## What to produce
Wherever a line in the data below holds "screenshot", copy that line.

## Input records
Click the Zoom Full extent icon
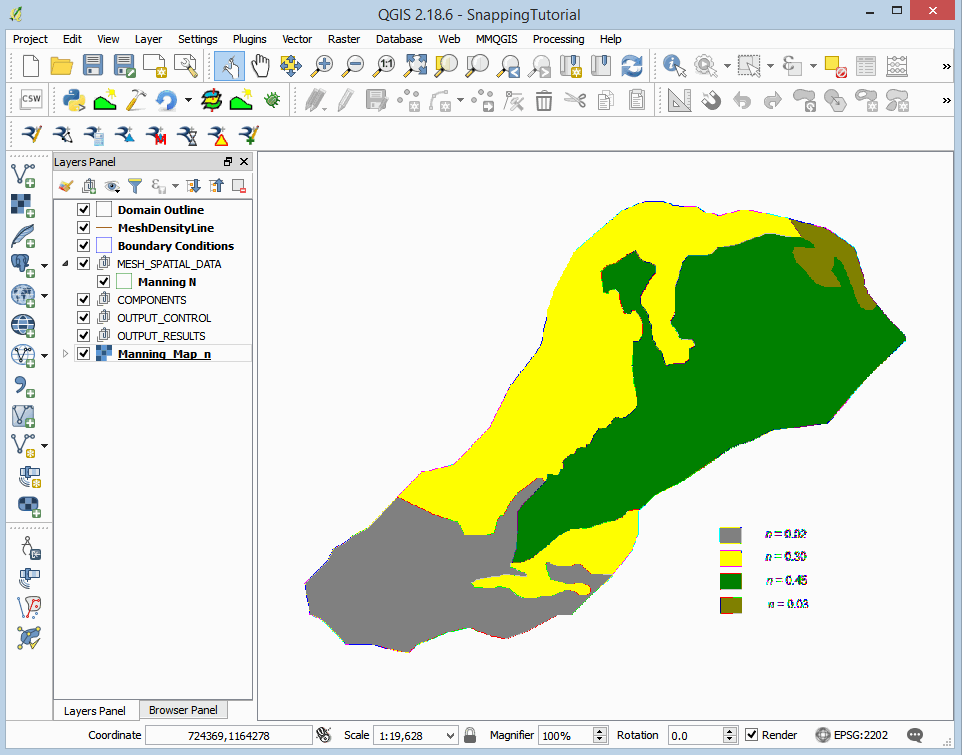962x755 pixels. click(x=416, y=67)
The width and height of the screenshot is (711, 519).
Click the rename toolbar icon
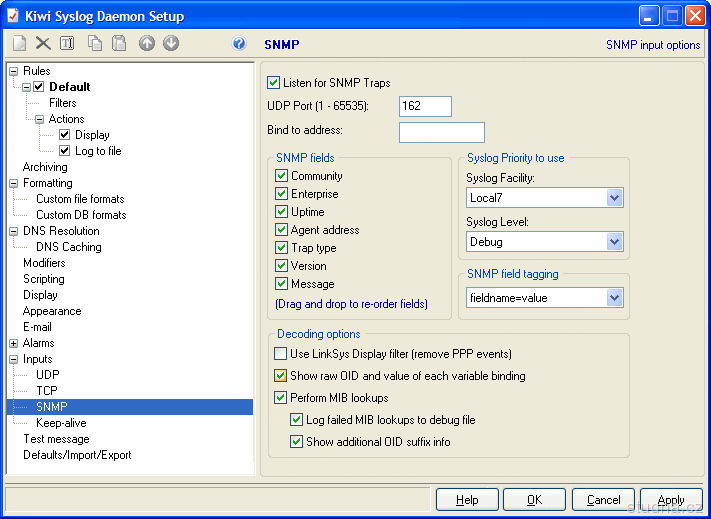[x=67, y=44]
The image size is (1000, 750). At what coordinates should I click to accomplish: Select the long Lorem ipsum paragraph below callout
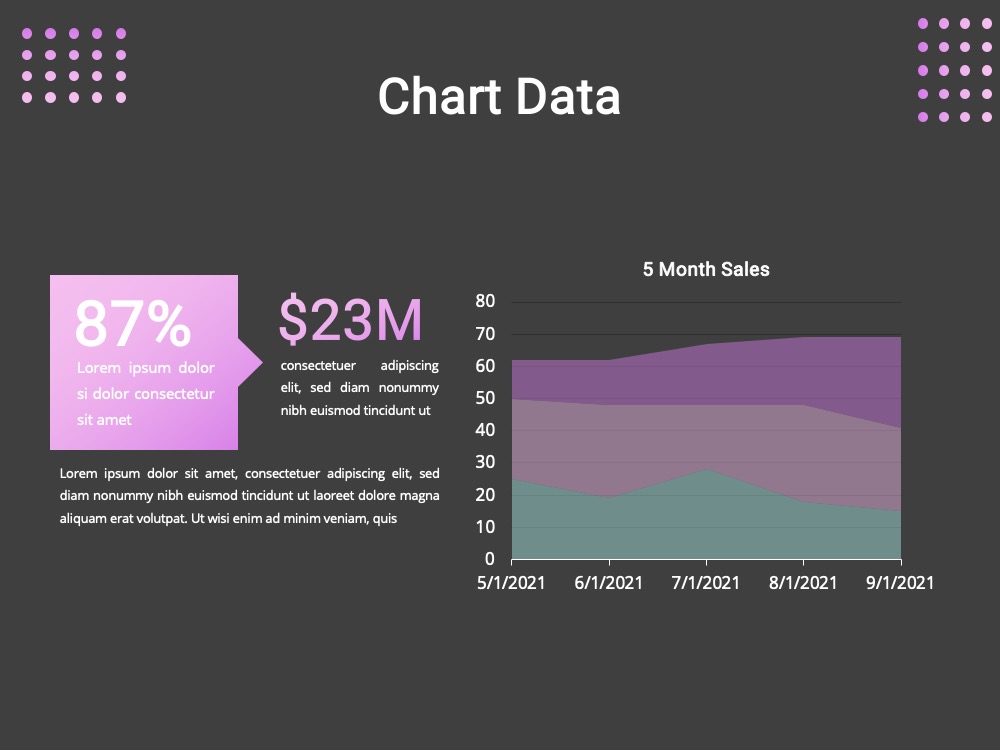(249, 496)
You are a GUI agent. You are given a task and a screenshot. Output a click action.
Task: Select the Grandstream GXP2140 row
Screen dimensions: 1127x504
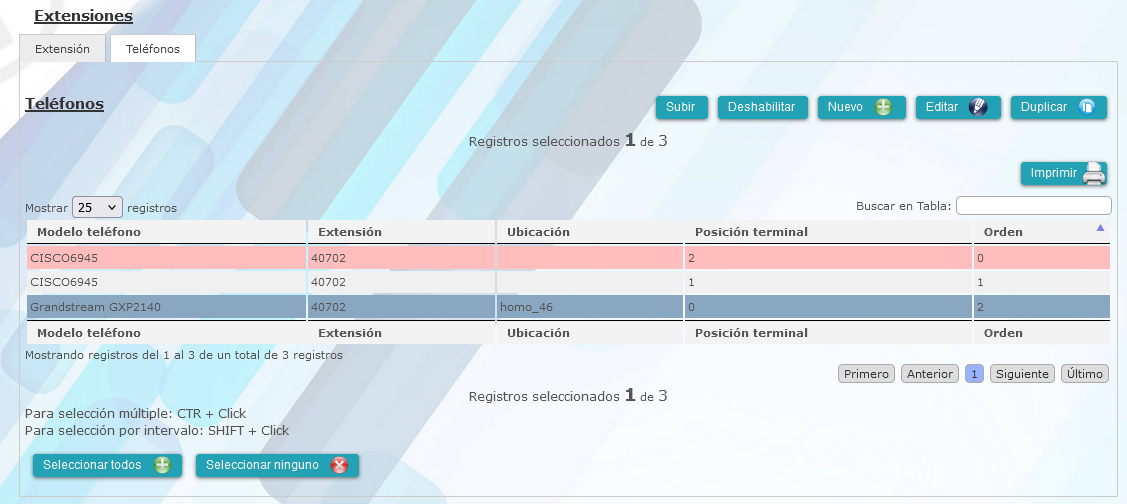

## Result
The width and height of the screenshot is (711, 519).
You are a GUI agent. You are given a task and a screenshot. Output a click action.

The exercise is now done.